• EXCERTO CITADO
-=-=-
O Acórdão é um belíssimo aresto. Durante anos, investiguei jurisprudência nacional e internacional sobre reagrupamento familiar para a minha tese de doutoramento, e acredito que esta decisão vai ficar na História como mais um marco garantístico. A decisão podia não ser óbvia – para mim há, indubitavelmente, um direito ao reagrupamento familiar, mas pode ser restringido de forma não desproporcional. Por isso, podemos e devemos escrutinar a decisão abertamente, já que vivemos numa sociedade democrática e plural. Mas as reações com que o Acórdão foi recebido na sociedade portuguesa demonstram uma vitória do extremismo a vários níveis.  

Primeiro, este extremismo conseguiu convencer muita gente que uma das medidas mais urgentes para os problemas do país é, mesmo, a separação, durante dois ou mais anos, de um casal de estrangeiros… O TC disse: regule-se a imigração, sim, mas separar famílias durante dois anos é excessivo. Apenas isto.
-=-=-
Itens de dados
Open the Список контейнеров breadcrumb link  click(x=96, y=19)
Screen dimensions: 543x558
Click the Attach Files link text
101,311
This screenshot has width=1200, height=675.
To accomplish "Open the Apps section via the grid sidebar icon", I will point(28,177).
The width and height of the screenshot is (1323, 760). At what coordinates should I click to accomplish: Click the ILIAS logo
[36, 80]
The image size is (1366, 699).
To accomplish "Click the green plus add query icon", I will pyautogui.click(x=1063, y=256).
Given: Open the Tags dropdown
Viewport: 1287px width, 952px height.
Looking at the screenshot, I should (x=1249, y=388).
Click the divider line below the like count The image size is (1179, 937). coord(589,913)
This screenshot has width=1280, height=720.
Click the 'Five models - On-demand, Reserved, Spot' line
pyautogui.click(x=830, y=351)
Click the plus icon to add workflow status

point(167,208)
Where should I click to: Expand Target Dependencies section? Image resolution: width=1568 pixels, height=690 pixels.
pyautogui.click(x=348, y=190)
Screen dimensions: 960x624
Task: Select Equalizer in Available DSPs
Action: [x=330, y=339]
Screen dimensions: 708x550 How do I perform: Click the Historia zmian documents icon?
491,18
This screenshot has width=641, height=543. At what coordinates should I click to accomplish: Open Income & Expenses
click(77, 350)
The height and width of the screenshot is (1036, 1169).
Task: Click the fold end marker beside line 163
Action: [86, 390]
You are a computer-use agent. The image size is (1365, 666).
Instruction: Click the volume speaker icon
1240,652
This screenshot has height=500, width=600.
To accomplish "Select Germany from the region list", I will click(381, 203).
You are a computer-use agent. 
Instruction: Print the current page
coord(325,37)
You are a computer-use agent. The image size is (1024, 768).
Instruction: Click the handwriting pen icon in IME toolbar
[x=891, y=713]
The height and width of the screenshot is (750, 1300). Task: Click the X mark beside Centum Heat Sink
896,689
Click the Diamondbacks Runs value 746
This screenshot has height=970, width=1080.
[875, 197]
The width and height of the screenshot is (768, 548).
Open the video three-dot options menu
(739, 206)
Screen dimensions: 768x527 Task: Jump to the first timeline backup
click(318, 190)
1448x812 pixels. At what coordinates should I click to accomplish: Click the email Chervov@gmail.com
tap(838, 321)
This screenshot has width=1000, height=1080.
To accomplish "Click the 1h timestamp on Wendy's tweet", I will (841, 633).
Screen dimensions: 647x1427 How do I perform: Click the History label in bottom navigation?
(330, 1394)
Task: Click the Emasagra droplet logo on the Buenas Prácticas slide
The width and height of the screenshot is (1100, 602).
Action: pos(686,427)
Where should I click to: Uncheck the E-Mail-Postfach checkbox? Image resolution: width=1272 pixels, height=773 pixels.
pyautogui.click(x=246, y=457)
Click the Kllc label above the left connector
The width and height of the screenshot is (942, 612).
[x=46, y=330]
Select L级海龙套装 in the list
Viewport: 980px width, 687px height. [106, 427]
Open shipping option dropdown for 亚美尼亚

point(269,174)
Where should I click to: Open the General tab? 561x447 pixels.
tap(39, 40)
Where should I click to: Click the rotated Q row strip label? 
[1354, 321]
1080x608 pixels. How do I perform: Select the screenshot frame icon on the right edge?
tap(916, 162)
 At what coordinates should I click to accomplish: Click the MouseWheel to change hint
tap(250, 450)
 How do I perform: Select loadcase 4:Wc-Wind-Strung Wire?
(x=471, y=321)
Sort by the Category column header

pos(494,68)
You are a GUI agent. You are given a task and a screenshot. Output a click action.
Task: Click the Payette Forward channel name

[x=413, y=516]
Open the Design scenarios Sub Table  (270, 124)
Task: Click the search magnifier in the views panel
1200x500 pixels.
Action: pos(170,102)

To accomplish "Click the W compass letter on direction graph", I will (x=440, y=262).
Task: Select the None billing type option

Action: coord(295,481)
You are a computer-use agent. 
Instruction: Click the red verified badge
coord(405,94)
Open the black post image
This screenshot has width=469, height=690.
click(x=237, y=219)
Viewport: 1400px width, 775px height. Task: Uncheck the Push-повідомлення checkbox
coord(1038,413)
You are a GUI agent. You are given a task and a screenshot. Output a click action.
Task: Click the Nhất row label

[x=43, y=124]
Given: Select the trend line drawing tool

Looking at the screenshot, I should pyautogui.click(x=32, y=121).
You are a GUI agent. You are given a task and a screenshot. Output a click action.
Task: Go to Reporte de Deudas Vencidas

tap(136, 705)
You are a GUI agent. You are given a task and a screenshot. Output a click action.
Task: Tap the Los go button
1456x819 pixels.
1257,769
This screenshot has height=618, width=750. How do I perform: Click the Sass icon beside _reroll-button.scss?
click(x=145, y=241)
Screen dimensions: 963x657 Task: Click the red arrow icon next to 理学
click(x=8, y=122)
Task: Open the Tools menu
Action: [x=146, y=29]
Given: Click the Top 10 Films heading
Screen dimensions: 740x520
-=-=-
• REQUISITOS DO EXERCÍCIO
Indique o que, segundo o excerto sobre o acórdão do reagrupamento familiar, o TC considerou excessivo. Baseie-se apenas no excerto citado.

• RESULTADO OBTIDO
Separar famílias durante dois anos.